Malawi has become one of the few countries in Africa to pass the Political Parties Act. The law, which came into effect on December 1, 2018, among other crimes bans politicians from using cash payments and other incentives to get support.
However, the ban does not affect campaign materials such as posters, leaflets and clothing, according to AP.
It has been enacted ahead of elections the country will hold in 2019. Malawi is set to hold presidential, parliamentary and council elections on May 21, and it is hoped that the law will level the playing field for politicians.
Anyone found in contravention of the law will be required to pay up to 10m Kwacha ($835,980.60) or spend five years in jail.
The law has been in discussion since 2017. Lawmakers have been debating on whether to enforce a partial or full ban. One faction had proposed banning political handouts during the election period but others wanted a complete ban, whether there are elections or not.
With the exclusion of clothing and non-election period, will this law really level the playing field considering the high level of poverty in the country?
Will it really achieve the intended objectives? Will it really level the playing field for politicians participating in an election?
And what lessons do we draw from this law as Zambia?

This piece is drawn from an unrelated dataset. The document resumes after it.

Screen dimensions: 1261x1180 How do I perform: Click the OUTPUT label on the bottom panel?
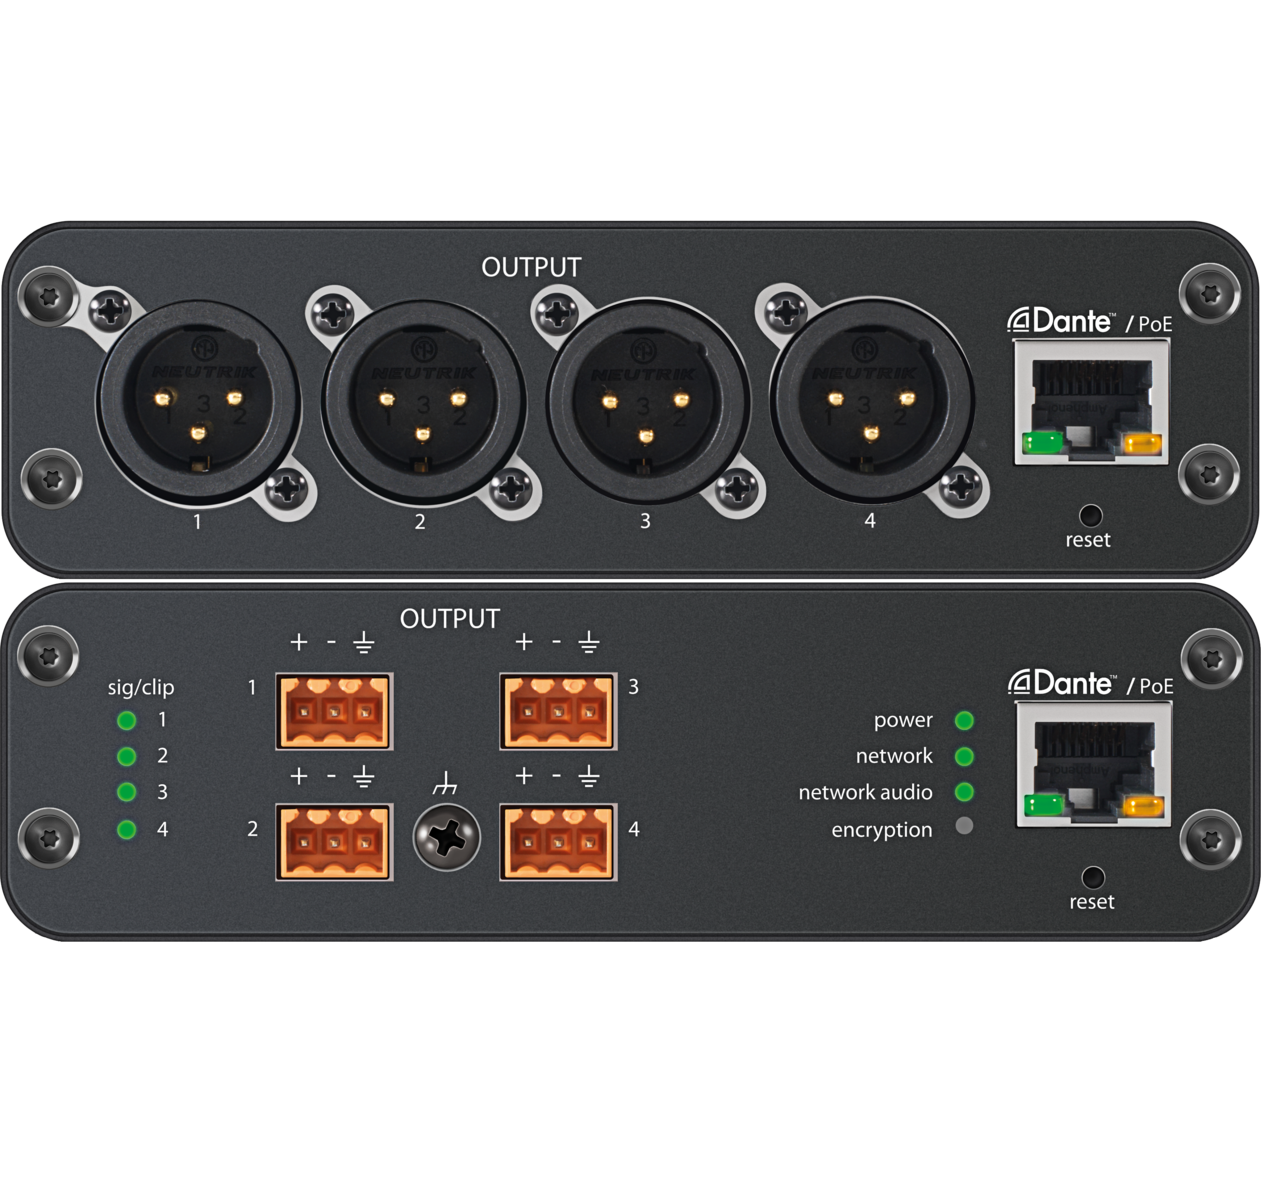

As the Green Party, we think that this law will not achieve intended objectives because of high levels of the poverty in the country. Chitenge materials, shirts, and all other various other types of clothing make a huge difference on voters who lack such needs. A party in government will for sure marshal resources from prospective government contractors to ‘dress’ the nation before and during election period and consequently win elections.
As Zambia, when time comes to enact the Political Parties Bill, we need to totally ban clothing before and during elections because of high level of poverty in the nation. Our view is that campaign materials should only be restricted to distribution of posters, leaflets and bill boards.